Ground rent (in excess of one peppercorn per year) can no longer be demanded as part of a new residential long lease, meaning future leaseholders will not be faced with financial demands for ground rent. Administration fees for collecting a peppercorn rent are also banned, with fines of up to £30,000 for freeholders that charge ground rent in contravention of the Bill.
Forthcoming steps in these, the largest property reforms in 40 years, aim to give millions of leaseholders the right to extend their lease to a standard term of 990 years at zero ground rent, saving them thousands to tens of thousands of pounds. Currently, only extensions to 90 years are possible, often at considerable cost.
The planned reforms aim to make homeownership fairer and more secure, tackling the issue of leaseholders paying high ground rents along with a mortgage, as if they are paying rent on a property they own. Historically, freeholders can increase ground rent with little benefit seen by leaseholders, along with adding costs when buying or selling the property.
A Commonhold Council, comprising a partnership of leasehold groups, industry and government, is charged with preparing homeowners and the market for the widespread take-up of commonhold. Widely used globally, the commonhold model allows homeowners to own their property on a freehold basis, giving them greater control over the costs of homeownership. Blocks are jointly owned and managed, meaning when someone buys a flat or a house, it is truly theirs and any decisions about its future are theirs too.
Back in 2019, our publications backed the Abolish Leasehold petition in favour of Commonhold, which soon garnered a response from the government.
Nina Harrison, London specialist at Haringtons, says this first stage in impending leasehold reform is ‘most welcome’. “We await with interest how the second stage develops in the coming years, and the extent to which it addresses negative aspects of the current leasehold system, while taking account of the benefits it can provide,” she comments.
“Of course, not every freeholder is a millionaire: many thousands of regular people own freeholds all over the country; some have good relationships with the leaseholders, some do not. Certainly, reform which remedies bad practice is most welcome: a poorly maintained building hurts leaseholders in the pocket as much as in their day-to-day life, easily putting buyers off, however wonderful their flat is.”

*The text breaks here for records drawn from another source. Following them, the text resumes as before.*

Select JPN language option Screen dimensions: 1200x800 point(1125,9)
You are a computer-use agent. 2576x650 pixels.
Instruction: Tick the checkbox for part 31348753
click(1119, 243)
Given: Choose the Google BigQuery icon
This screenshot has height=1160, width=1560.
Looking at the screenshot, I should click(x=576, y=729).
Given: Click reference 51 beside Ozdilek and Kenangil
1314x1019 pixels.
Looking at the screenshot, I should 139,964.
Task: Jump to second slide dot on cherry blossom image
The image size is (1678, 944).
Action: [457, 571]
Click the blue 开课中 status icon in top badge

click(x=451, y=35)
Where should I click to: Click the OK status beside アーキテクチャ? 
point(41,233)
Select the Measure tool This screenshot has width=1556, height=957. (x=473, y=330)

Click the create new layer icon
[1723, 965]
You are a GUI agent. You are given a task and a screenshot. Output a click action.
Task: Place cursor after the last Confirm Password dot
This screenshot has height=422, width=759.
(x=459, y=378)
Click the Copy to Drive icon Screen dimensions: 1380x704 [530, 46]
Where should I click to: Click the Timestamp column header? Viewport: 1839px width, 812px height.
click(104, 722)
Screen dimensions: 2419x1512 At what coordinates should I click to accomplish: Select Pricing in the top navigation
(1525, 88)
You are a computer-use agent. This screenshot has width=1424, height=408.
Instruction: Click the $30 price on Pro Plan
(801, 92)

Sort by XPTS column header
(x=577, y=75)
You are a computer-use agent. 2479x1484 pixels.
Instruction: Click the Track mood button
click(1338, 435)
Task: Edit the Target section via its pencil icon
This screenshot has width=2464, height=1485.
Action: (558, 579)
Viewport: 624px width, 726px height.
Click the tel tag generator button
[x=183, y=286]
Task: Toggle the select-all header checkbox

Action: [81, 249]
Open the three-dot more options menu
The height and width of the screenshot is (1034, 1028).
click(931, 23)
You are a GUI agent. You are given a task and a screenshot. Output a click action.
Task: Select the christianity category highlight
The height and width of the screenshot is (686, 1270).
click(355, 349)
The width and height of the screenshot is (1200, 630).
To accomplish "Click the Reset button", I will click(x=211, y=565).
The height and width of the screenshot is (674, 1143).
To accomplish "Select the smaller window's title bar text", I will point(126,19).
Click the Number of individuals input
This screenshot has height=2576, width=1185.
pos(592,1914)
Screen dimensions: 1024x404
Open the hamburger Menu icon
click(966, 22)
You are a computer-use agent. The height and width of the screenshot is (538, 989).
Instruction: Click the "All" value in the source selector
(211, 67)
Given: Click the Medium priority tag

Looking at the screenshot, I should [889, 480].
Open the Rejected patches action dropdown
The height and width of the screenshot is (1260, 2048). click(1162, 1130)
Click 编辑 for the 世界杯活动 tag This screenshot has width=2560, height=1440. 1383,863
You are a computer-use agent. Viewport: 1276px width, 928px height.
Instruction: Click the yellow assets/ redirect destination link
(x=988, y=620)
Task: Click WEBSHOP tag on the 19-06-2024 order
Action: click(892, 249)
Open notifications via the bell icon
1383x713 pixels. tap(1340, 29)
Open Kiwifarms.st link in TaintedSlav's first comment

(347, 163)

Harrison further explains that while freeholders’ actions have succeeded in maintaining the look and feel of entire neighbourhoods, the current leasehold system proves ‘very off-putting’ to overseas buyers and investors.
“All too often, they do not understand why, when they’ve bought a property, they don’t own it forever – nor do they own the building it sits on, the ground below or the air above,” she continues. “Add in that the shops, pubs, communal gardens, the building itself and those around it may all be owned by the same aristocrat, and it is not hard to see why the system is frequently characterised as a feudal anachronism.”
“Further reform in coming years should enable leaseholders to extend their lease without the requirement of negotiations with the landlord. Currently, this is frequently a slow process, and leaseholders have to pay the freeholder’s legal costs as well as being subject to marriage value, whereby if the flat is under 80 years old, a leaseholder has to share the uplift in value of the flat on a long lease with the freeholder.”
However, Harrison says there will always be a need for some form of arrangement where dwellings form part of a shared building in order to ensure reasonable conditions prevail, regarding loud music, hanging out of washing, satellite dishes, maintenance arrangements etc.
“Accordingly, we will watch with interest the expected application of the commonhold concept in the following stage of reforms. Widely used globally, the commonhold model allows homeowners to own their property on a freehold basis, giving them greater control over the costs of homeownership, while blocks are jointly owned and managed.”
She goes on to say: “A common frustration I see being ironed out is when a top floor flat owner wants to build into the attic. Currently, if that space isn’t formally demised to the flat and it’s owned by the freeholder then it seems very unfair that the freeholder typically insists on a share in the uplift in value of the flat, or refuses to sell.”
“Without a freeholder, this space would belong to the other owners of shares in the freehold and the negotiations would be done with them. In the meantime, my advice for a leaseholder (born of personal experience) is to get the loft space demised as soon as possible, rather than wait for the reforms.”